◆ Activities
1. Translate this sentence from the event page on placing trust well into Spanish: "We don’t need to assess how trusting others are."
2. Extend the event page on placing trust well with a few sentences that pick up after its final line.

Placing Trust Well
THIS EVENT IS ARCHIVED
Professor Onora O'Neill (Baroness O'Neill of Bengarve CBE FBA Hon FRS F Med Sci)
Date: 29 January 2014Time: 6:00 PM
Finishes: 29 January 2014Time: 8:00 PM
Venue: Russell Square: College BuildingsRoom: Khalili Lecture Theatre
Type of Event: Lecture
Many public, journalistic and academic discussions of trust focus on empirical evidence of attitudes of trust and mistrust, but say little about trustworthiness. From a practical point of view this is perverse. We don’t need to assess how trusting others are. We do need to judge whether others say what they mean and will do what they say, i.e. whether their claims and commitments are trustworthy. Any serious and practical approach to trust, and in particular to what is often called (I think and hope to show that this is a misleading phrase) 'restoring trust' or ‘rebuilding trust’, needs to focus first on supporting trustworthiness in ways that are not counterproductive, and secondly on ways of providing intelligible and assessable evidence of that trustworthiness.
Onora O'Neill has taught at various universities in the US and the UK. She was Principal of Newnham College, Cambridge from 1992 to 2006, President of the British Academy from 2005-09, and chaired the Nuffield Foundation from1998-2010. She currently chairs the Equality and Human Rights Commission and is on the board of the Medical Research Council. She has been a member of the House of Lords since 1999, and is an independent, non-party peer. She served on House of Lords Select Committees on Stem Cell Research, BBC Charter Review, Genomic Medicine, Nanotechnology and Food and Behavioural Change.

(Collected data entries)
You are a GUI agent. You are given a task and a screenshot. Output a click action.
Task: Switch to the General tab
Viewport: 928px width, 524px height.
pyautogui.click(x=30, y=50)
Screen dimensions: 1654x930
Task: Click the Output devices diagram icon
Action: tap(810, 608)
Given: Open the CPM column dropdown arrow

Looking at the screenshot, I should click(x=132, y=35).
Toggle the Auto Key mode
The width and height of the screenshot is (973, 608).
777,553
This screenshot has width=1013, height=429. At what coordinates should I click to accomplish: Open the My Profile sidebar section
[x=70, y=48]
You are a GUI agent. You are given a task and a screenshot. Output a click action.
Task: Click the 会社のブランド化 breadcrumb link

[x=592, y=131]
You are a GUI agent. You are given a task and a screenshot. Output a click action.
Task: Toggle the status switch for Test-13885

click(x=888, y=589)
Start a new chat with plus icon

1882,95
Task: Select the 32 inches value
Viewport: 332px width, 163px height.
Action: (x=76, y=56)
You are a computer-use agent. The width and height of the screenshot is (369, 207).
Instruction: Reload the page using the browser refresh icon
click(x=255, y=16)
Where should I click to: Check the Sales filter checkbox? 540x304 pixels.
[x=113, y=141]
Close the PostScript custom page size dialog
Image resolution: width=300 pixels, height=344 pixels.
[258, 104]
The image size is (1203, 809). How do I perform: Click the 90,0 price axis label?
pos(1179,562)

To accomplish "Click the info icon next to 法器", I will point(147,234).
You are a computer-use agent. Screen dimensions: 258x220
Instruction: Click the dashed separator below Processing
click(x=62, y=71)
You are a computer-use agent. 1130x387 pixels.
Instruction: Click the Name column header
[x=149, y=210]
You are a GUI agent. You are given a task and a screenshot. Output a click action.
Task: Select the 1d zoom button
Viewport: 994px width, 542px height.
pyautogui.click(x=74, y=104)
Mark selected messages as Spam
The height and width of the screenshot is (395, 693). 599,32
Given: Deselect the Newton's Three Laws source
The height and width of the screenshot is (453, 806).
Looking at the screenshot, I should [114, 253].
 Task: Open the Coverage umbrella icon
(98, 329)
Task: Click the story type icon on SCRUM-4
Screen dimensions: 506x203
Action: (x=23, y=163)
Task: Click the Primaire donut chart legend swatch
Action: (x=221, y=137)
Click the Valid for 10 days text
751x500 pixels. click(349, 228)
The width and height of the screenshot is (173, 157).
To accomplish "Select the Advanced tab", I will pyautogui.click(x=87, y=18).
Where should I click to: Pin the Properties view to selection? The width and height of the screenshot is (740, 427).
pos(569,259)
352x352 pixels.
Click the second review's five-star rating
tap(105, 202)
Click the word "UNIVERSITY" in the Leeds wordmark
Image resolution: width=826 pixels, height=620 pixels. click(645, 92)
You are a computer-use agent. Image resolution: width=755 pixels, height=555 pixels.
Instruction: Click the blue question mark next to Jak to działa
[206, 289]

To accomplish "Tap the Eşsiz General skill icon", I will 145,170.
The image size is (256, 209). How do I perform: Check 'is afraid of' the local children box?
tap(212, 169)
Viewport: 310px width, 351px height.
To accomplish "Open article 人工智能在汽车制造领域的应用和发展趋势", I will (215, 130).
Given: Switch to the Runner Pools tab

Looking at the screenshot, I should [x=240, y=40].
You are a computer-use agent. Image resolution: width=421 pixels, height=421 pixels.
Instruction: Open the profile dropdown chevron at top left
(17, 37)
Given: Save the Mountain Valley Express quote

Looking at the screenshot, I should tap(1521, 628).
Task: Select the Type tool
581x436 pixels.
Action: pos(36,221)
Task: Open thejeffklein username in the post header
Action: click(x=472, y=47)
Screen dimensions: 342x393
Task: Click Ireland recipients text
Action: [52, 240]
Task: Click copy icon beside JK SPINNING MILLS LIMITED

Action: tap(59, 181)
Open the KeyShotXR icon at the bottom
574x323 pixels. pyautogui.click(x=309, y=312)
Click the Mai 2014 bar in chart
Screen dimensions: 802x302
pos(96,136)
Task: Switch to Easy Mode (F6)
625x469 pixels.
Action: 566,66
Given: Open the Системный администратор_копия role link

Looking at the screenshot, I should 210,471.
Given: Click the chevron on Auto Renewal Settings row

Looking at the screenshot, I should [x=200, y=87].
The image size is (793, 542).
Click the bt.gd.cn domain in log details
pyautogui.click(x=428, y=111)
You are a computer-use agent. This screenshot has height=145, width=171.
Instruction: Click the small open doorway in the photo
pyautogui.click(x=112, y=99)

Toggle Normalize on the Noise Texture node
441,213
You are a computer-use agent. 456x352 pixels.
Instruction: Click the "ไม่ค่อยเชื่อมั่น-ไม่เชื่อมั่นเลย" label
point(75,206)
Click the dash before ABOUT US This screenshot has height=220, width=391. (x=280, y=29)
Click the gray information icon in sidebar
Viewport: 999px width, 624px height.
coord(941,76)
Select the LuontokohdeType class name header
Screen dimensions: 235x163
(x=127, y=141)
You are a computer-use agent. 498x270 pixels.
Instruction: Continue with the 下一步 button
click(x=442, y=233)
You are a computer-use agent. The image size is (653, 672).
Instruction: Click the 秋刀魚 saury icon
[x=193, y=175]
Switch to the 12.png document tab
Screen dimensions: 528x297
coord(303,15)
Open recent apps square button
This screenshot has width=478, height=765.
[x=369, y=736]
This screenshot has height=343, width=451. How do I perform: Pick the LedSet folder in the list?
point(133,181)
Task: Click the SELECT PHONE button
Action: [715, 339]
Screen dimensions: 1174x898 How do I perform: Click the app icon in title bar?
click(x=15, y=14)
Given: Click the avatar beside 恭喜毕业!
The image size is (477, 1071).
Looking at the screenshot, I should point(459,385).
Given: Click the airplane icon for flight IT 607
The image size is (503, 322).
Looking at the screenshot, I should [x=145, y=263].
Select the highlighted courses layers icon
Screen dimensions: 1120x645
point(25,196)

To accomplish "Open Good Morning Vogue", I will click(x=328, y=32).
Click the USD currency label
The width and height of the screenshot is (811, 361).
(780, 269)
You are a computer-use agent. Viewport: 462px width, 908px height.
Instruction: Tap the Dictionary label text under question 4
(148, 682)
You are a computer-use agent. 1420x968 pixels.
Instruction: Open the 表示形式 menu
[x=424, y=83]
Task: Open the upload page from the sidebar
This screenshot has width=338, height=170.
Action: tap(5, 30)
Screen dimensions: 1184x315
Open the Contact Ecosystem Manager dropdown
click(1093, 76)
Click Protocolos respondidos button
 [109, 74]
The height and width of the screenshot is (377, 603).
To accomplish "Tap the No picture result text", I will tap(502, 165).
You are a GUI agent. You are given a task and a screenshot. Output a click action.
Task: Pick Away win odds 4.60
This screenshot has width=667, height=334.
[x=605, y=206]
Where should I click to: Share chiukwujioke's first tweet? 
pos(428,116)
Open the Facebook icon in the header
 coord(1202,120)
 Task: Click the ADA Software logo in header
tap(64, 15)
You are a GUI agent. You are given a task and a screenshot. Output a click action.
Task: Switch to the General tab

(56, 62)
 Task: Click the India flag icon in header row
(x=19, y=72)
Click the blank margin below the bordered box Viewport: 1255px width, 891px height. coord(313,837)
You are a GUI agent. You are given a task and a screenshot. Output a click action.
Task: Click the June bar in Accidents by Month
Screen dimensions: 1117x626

◆ Outputs for the tasks
1. No necesitamos evaluar cuán confiados son los demás.

2.
She writes on ethics and political philosophy, with particular interests in conceptions of justice, in the philosophy of Immanuel Kant and in bioethics, and has published mainly in philosophical journals. Her books include Faces of Hunger: An Essay on Poverty, Development and Justice (1986), Constructions of Reason: Explorations of Kant's Practical Philosophy (1989), Towards Justice and Virtue (1996) and Bounds of Justice (2000), Autonomy and Trust in Bioethics (2002) and A Question of Trust (the 2002 Reith Lectures) and Rethinking Informed Consent in Bioethics (jointly with Neil Manson, 2007). She currently works on practical judgement and normativity; conceptions of public reason and of autonomy; trust and accountability; the ethics of communication (including media ethics), and on Kant’s philosophy.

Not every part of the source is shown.